ABDESSALAM MEJJAOUI

Que pensez-vous de la formation de musique au Maroc?

Tout d'abord, les études de musique devraient être ouvertes à tous. L'État marocain a pour projet d'introduire la musique à l'école. Je pense que c'est une très bonne idée. Je pense aussi que les artistes berbères devraient suivre une formation de solfège. Nous avons de très grands musiciens qui ont acquis leur savoir-faire grâce à une longue pratique. Mais malheureusement certains ne savent pas lire une partition.

Que pensez-vous du rôle du syndicat dans la défense de la musique berbère?

En 1996, l'émission "nejum lrad" (l'étoile de demain) de la 2e chaîne de télévision qui organise des concours dans toutes les villes du Maroc s'est déplacée à Agadir. Le concours était ouvert à la musique marocaine moderne et à la musique orientale. J'ai posé ma candidature mais mon dossier a été refusé pour le motif que je chante en berbère. Les membres du syndicat, qui faisaient partie du jury, n'ont pas réagi. Le syndicat ne devrait pas ainsi faire abstraction de la chanson berbère parce qu'elle constitue une base de l'identité culturelle marocaine.

Qu’attendez-vous des élections qui se déroulent en ce moment ?

Je pense que les citoyens ne devraient pas s'en tenir aux discours des hommes politiques. Ils devraient d'abord s'informer sur les candidats, savoir qui ils sont, ce qu'ils ont fait pour eux.

Selon vous comment doit être le bon candidat?

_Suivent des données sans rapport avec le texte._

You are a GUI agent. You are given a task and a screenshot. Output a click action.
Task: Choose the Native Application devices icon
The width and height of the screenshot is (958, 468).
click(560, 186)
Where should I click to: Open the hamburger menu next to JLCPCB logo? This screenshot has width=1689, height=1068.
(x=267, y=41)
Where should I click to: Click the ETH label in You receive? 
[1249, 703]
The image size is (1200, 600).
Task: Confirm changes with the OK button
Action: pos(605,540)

Tout d'abord il doit être jeune car seule la jeune génération peut apporter le changement. Ensuite, il doit être compétent et clair dans ses prises de positions.

La France vient de refuser un visa à Amori Mbark. Qu’en pensez-vous?

L'artiste ne peut pas vivre enfermé dans son pays. Une de ses vocations est d'apporter sa culture aux autres peuples. Par cet acte, l'État français a contribué à casser cet élan.

Pourquoi êtes-vous toujours présent dans le mouvement berbère?

En tant que chanteur engagé, ma participation dans le travail des associations est obligatoire. Ce qui se passe dans le mouvement berbère actuellement est très important. C'est aussi le seul lieu où la culture berbère peut s'exprimer démocratiquement.

Al aamal el Maghreb, n°18, page 13, avril 1997.